Le véritable problème ne se trouvait pas dans les effets spéciaux qui étaient très bons pour l'époque mais dans l'histoire. Autant on peut s'appuyer sur une histoire ridicule ou complètement niaise dans un jeu vidéo autant il n'en va pas de même pour un film. Dans un jeu, c'est le gameplay qui est important, toutes les actions et le côté non répétitif des actions. Dans un film, c'est l'histoire puisque le spectateur reste spectateur est n'a que cette préoccupation.

Opale
28/04/2019 à 23:05

Albert Lapointe :
Flash info spécial : l'humain EST un animal comme les autres. Ce n'est ni une théorie new age, ni une volonté d'éliminer les pauvres ; c'est de la science.

Albert Lapointe
08/02/2019 à 14:51

En 1973 James Lovelock participe aux conférences Onu sur la surpopulation. Tel d'autres malthusiens comme Margaret Mead et John Holdren.
En 1975 James Lovelock fait partie de l'équipe de l'anthropologue Margaret Mead avec une dizaine d'autre dont le très malthusien John Holdren (ancien conseillé scientifique d'Obama).

La théorie Gaïa a pour mission de déifier la nature en lieu et place de l'homme (les pauvres *) qui devient un animal comme les autres à la différence qu'il est considéré comme trop encombrant.

D'autre films d'animation on véhiculé la théorie gaïa chacun à leur manière :
Avatar (2009) , Epic (2013), Moana de Disney (2016).

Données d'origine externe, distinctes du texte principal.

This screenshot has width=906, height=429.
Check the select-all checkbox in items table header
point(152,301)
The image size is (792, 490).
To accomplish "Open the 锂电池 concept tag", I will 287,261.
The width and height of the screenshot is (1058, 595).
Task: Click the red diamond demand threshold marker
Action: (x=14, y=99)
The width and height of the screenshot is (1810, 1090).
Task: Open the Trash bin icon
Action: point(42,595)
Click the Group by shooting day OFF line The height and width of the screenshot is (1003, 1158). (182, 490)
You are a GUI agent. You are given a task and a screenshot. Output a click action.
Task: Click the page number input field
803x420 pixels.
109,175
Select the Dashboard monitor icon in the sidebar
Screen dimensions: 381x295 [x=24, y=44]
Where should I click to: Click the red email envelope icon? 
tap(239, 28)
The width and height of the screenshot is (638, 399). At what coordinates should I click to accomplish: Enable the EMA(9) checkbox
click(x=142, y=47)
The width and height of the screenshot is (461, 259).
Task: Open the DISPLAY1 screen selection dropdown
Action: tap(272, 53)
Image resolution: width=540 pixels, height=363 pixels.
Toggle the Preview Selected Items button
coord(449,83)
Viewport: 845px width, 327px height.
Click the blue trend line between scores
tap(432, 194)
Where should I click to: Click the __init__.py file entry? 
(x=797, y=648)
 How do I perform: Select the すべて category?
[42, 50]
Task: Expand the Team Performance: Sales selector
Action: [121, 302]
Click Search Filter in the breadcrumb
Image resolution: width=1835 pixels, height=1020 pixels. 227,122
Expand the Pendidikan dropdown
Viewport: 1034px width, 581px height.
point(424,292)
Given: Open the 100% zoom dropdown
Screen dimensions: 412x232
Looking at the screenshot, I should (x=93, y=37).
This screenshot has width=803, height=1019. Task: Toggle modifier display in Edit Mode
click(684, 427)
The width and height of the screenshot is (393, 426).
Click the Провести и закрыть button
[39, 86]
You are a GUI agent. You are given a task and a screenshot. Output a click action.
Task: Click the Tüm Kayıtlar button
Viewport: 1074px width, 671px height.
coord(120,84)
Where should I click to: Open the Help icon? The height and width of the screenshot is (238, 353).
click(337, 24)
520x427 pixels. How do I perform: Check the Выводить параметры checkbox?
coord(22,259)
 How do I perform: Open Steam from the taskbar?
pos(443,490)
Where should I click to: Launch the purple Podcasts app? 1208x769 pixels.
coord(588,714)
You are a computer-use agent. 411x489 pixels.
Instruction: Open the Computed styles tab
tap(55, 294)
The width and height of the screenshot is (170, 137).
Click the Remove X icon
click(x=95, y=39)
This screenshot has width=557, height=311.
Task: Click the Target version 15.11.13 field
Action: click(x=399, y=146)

*Pour l'élite ce sont les pauvres qui sont de trop, pas l'élite évidement. Les membres de l'élite reste des dieux. Ce sont les pauvres qui sont rabaissés au statut d'animaux quelconques.

R90
12/09/2016 à 18:46

@zetagundam

Et en même temps c'est parce qu'il a ce nom attaché à une renommée mondiale qu'il a pu avoir ce budget et ces moyens, à coup sûr.
D'autant que Sakaguchi, le père de FF, reste derrière le film. On ne parle pas d'une marque qui a été déposée par des esprits purement cyniques pour berner les joueurs.

zetagundam
12/09/2016 à 18:29

Son plus gros défaut vient justement de son nom: Final fantasy

Je suis sûr que ci le film n'avait pas été rattaché à la licence, il aurait connu un destin tout autre

gouyou31
12/09/2016 à 09:12

Je n'ai jamais aimé les jeux FF, mais du coup j'avais beaucoup apprécié le film à sa sortie (puis en DVD)

Stridy
11/09/2016 à 16:56

Le problème qu'a eu le film est que les fans étaient intransigeants. Ils voulaient du fan service (qu'ils ont eu avec Advent Children qui est finalement bien moins bon) et ont eu une histoire originale et occidentalisée. La sanction est tombée.

Sakaguchi était une fois de plus visionnaire quand on voit le traitement de la série plus tard.

Zapan
10/09/2016 à 20:55

C'est vrai que cela fait des années voir une décennie que je n'ai pas vu ce film. Certes, il n'est pas nul... mais quelle déception lors de sa sortie alors en plein apogée de la saga FF sur console avec l'enchainement parfait des épisodes 7-8-9 !

Tout ce qu'on voulait voir n'y était pas. Pas de magie, pas d'invocation (bon ça c'est un désir de gamer) mais surtout pas grand chose qui faisait la marque d'un FF.
Donc oui, on a largement eu l'impression qu'on nous avait servi un film quelconque (je ne parle pas de l'aspect technologique) où seul le titre avait été posé pour attirer des fans hurlant à la lune lors de l'annonce du projet.

Mais le plus regret... PAS DE CHOCOBOS !!! NOOOOOOO *Darth Vader cry*


Bref, ça tombe bien cet article car ça donne envie de le revoir, sans l'étiquette FF dessus.